* **TASK PROMPT**
Carry on the article below about Greil Marcus and Bob Dylan, picking up right after its final sentence.

* **PASSAGE GIVEN**
►

Greil Marcus on Bob Dylan: A talk with the country’s foremost Dylanologist


Greil Marcus on Bob Dylan: A talk with the country’s foremost Dylanologist


by Britt Robson
http://www.minnpost.com

Greil Marcus
Photo by Thierry Arditti

Greil Marcus on Bob Dylan is a match made in High Fidelity heaven: A highly influential and formidably intellectual analyst of American pop culture parsing the most profoundly creative and myth-generating troubadour of our time.

Marcus, a seminal shaper of modern music criticism since his days as the first-ever record reviews editor for Rolling Stone, has written two books about Dylan: “Invisible Republic: Bob Dylan’s Basement Tapes,” and “Like a Rolling Stone: Bob Dylan at the Crossroads.” Tomorrow at 5 p.m., on the University of Minnesota campus, he will appear with Todd Haynes, director of “I’m Not There,” the brilliant and occasionally bewildering bio of Dylan that Haynes himself has said was inspired in part by Marcus’ work. On Saturday night at the Walker Art Center, Marcus will introduce and then lead a post-screening discussion about “I’m Not There,” at 7 p.m. And a week from today, Dylan will perform for the first time in his career on the campus of the U of M, where he briefly attended school — starting the concert just as the polls are closing on perhaps the most important and historic presidential election in the singer’s lifetime.

It seemed like an appropriate time to talk with Marcus, who is teaching a short course at the U of M this fall and graciously agreed to a phone interview last Sunday.

◄

* **DATASET EXCERPT**

►

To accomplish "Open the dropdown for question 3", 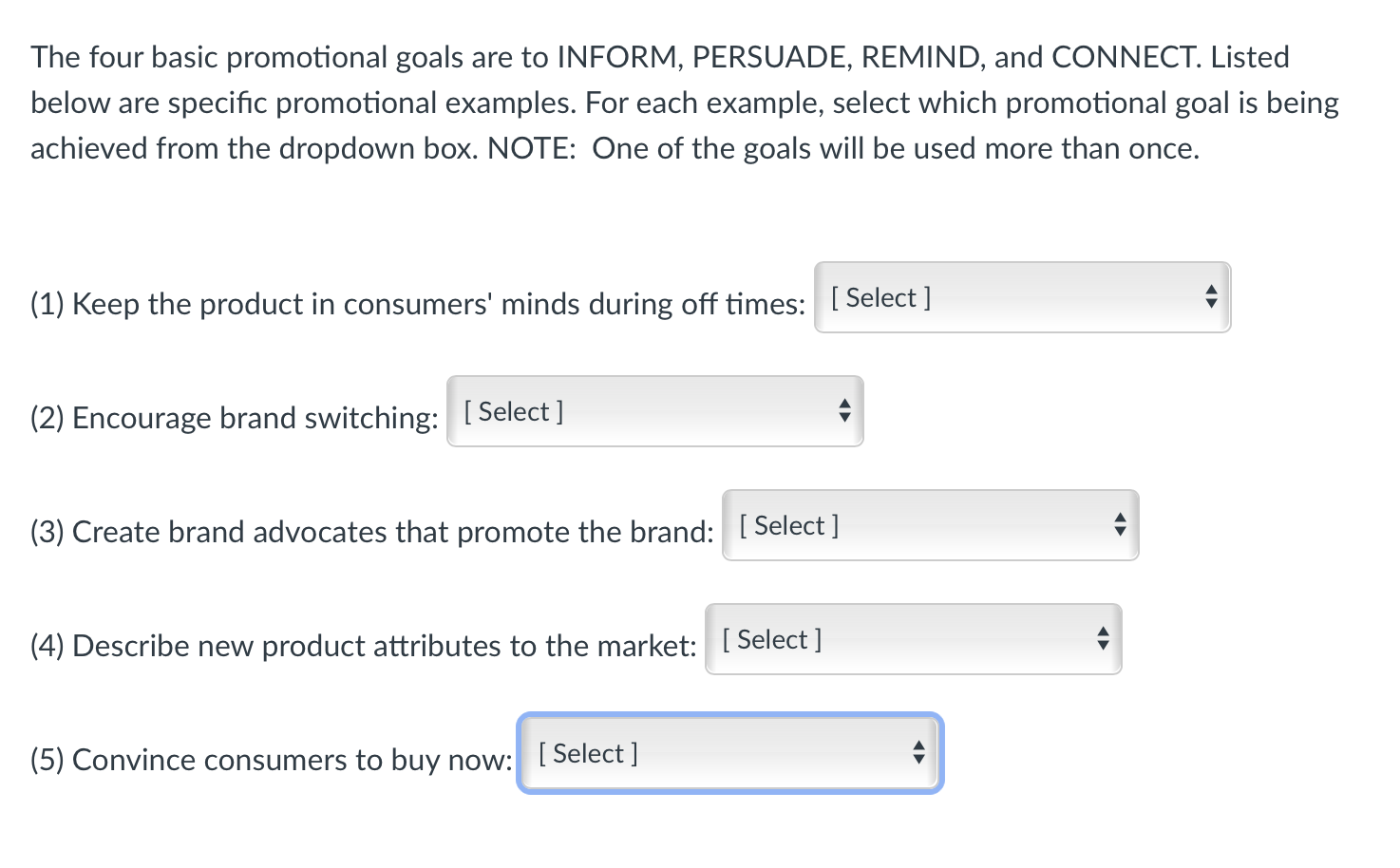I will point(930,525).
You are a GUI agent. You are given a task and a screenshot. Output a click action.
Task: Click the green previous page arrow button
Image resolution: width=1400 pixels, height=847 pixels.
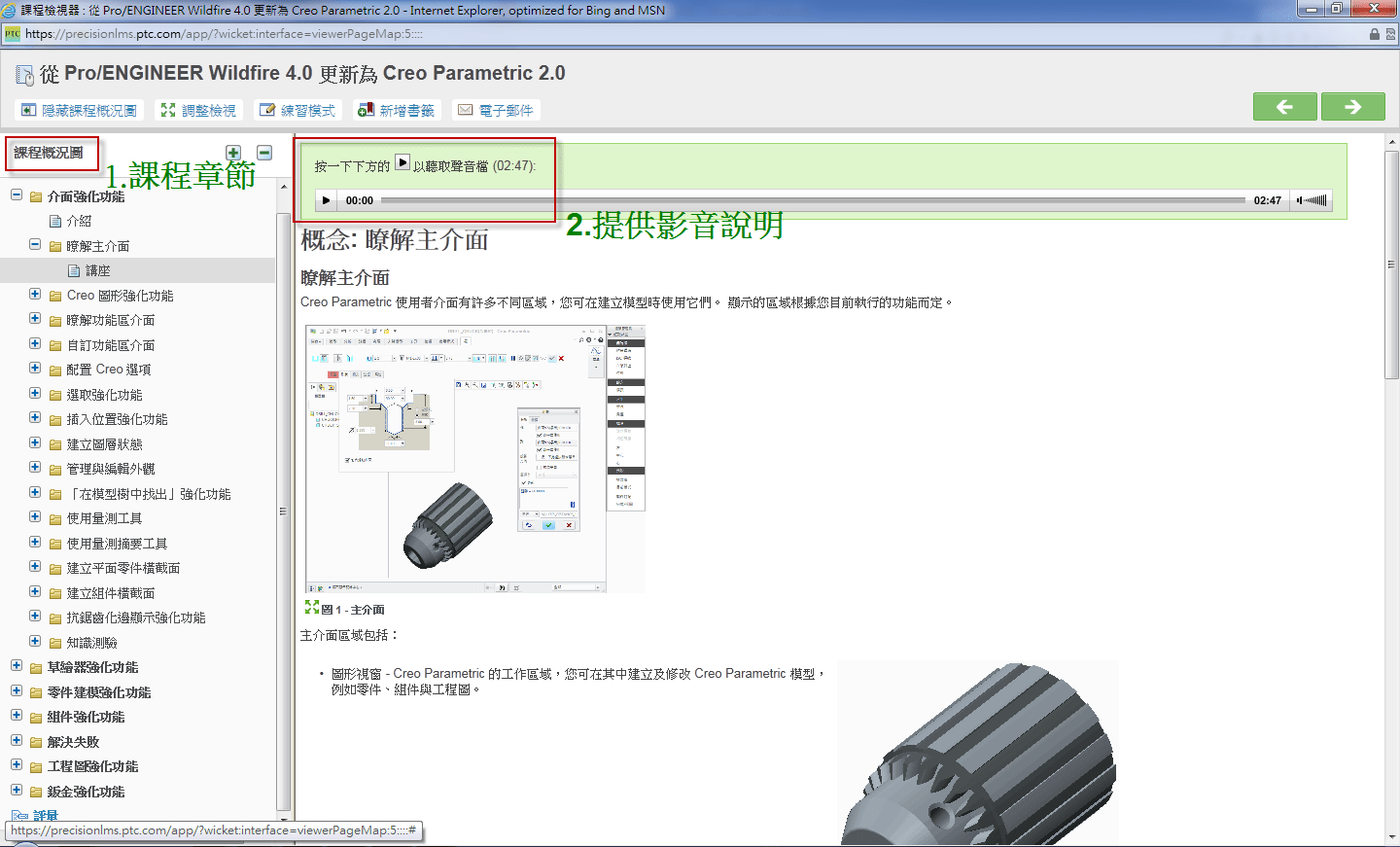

◄

* **THE ANSWER**
MinnPost: Todd Haynes has specifically cited your writing as one of the influences and inspirations for the making of “I’m Not There.” Did you immediately notice this?

GM: Yeah, Todd had set up a screening in August of last year and when the movie got to the riddle section [featuring actor Richard Gere], I said, ‘Hey, wait a minute, I recognize this.’ But he is so inventive visually. He is no mere narrative storyteller. He gets things right in terms of what things did look like or ought to look like at certain moments in time, the images in front of the story. And in the riddle section that is especially true.

MP: Todd has been quoted as saying that people like and understand the film more with multiple viewings. How many times have you seen it?

GM: About five I think. Because it is so alive visually. Most people, me included, see a movie for first time and the energy is going toward figuring out what is happening, who is who and what is what, and in disjointed film like this one takes a lot of work. But there is so much going on visually behind all of that. Each time I see the movie, the opening sequence seems more and more powerful, and more valuable.

Bob Dylan and his band performing “Masters of War” at Stadthalle, Vienna, Austria on June 10, 2008.

MP: As an artist, Dylan has been notoriously allusive and elusive, refusing to be pigeonholed and disdainful of being anointed as a protest singer or the voice of his generation. Consequently, there is a lot of myth and obfuscation built up around him. Why do you suppose it has unfolded this way?

GM: It comes back to him because intellectually he doesn’t rest. He is always thinking, probing; he doesn’t seem to ever be bored as an artist. He is interested in new music or a new discovery, like an 80-year old Blind Blake track he hasn’t heard before. I always felt that what drives his work is an extraordinary gift for empathy, for imaging himself into characters who outwardly are nothing like him — from another century, or female, or black, or older or younger. As a very young man, he sings “No More Auction Block”; this is a song that originated from being first heard from black soldiers during the Civil War, but my god, [when Dylan is singing it] he is on the auction block. It is not acting, it is going into character and leaving himself in some way. That’s what draws me back.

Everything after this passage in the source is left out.